▶ [Exercise requirements]:
Pull every line holding the string "library" from the records below.

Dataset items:
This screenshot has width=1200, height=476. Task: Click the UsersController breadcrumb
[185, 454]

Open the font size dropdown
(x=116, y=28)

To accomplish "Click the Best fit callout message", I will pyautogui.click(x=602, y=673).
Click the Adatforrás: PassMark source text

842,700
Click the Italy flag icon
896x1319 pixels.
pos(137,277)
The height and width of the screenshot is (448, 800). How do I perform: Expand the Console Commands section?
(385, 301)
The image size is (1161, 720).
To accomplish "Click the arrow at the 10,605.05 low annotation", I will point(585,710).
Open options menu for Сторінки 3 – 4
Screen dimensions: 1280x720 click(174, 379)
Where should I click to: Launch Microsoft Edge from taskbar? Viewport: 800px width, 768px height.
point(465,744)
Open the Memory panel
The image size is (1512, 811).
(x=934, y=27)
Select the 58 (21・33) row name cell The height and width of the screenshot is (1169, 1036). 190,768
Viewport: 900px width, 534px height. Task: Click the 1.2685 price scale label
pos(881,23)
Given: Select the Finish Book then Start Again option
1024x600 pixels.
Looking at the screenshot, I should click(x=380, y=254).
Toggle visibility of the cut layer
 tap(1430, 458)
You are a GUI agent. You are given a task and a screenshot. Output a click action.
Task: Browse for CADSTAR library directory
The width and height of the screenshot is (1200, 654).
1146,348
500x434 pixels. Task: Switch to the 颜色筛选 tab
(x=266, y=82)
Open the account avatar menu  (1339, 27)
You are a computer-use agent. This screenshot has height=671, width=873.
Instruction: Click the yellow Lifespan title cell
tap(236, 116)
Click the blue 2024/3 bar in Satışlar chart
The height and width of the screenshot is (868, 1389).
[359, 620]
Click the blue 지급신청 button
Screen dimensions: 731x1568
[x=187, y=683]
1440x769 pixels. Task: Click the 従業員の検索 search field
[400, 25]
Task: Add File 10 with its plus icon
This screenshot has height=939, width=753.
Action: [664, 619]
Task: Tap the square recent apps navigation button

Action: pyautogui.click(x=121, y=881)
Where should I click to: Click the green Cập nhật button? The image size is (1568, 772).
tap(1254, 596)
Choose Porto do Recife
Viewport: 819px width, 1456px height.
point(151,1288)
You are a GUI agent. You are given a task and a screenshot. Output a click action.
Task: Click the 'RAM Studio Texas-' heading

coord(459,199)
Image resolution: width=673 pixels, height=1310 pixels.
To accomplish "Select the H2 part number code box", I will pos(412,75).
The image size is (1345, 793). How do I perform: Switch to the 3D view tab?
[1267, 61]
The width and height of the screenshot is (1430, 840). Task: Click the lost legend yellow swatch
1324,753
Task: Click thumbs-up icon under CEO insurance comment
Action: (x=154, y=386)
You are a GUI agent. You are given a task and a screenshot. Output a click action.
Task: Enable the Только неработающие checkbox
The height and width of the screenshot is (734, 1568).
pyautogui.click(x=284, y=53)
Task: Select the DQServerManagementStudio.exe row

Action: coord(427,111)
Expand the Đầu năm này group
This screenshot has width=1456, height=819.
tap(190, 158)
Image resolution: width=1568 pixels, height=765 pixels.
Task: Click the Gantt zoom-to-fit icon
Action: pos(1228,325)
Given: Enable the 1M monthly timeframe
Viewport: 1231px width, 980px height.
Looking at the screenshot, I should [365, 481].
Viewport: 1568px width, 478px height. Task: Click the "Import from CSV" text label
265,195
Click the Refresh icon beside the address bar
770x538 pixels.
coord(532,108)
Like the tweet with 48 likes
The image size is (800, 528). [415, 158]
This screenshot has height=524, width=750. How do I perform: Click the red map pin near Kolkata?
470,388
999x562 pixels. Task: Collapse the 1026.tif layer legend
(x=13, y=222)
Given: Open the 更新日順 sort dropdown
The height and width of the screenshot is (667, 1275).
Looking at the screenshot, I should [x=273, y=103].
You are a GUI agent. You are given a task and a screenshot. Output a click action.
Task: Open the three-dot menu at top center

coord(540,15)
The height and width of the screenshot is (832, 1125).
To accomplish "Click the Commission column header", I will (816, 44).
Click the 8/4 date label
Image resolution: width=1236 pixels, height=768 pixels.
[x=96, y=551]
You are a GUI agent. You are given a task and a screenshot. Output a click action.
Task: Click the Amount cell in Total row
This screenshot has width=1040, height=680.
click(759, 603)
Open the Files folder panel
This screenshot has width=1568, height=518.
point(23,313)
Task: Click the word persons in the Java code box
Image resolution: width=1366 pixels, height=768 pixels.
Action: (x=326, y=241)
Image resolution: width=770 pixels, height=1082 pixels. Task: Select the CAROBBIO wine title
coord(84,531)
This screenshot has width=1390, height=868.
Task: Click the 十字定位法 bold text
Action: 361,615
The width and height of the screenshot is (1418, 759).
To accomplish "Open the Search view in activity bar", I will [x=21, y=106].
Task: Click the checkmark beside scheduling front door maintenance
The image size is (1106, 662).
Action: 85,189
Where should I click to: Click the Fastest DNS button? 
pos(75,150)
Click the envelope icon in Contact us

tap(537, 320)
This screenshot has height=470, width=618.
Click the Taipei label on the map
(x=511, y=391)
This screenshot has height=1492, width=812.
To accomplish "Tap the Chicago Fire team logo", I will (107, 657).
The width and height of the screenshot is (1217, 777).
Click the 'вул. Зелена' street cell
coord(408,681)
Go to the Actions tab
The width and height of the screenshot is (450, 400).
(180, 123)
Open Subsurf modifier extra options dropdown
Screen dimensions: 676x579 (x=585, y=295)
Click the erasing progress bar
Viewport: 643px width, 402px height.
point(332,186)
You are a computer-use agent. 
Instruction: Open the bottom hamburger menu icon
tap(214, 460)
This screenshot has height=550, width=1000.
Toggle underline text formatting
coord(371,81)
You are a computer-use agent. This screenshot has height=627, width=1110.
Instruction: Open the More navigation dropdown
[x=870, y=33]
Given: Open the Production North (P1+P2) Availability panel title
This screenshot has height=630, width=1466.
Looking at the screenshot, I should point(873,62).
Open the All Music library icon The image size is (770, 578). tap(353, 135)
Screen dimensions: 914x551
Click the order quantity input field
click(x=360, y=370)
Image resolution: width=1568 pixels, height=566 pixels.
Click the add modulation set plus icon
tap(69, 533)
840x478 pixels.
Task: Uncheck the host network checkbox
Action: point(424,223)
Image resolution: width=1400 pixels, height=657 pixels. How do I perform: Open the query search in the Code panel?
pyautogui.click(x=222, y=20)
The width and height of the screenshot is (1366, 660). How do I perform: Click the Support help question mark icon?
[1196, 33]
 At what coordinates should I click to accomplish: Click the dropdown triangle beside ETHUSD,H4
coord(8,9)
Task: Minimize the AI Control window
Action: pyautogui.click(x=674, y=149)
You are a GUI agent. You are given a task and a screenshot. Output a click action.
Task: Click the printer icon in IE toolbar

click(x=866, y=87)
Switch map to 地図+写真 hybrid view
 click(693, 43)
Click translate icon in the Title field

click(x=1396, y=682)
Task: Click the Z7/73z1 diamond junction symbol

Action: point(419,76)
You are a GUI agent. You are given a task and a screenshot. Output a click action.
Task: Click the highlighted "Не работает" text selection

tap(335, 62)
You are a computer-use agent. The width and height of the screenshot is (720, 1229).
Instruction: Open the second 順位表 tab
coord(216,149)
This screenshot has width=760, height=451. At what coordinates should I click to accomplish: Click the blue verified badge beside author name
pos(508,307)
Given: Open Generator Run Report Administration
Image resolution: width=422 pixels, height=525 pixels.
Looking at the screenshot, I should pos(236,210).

▶ [Task solution]:
Task: Browse for CADSTAR library directory
Open the All Music library icon The image size is (770, 578). tap(353, 135)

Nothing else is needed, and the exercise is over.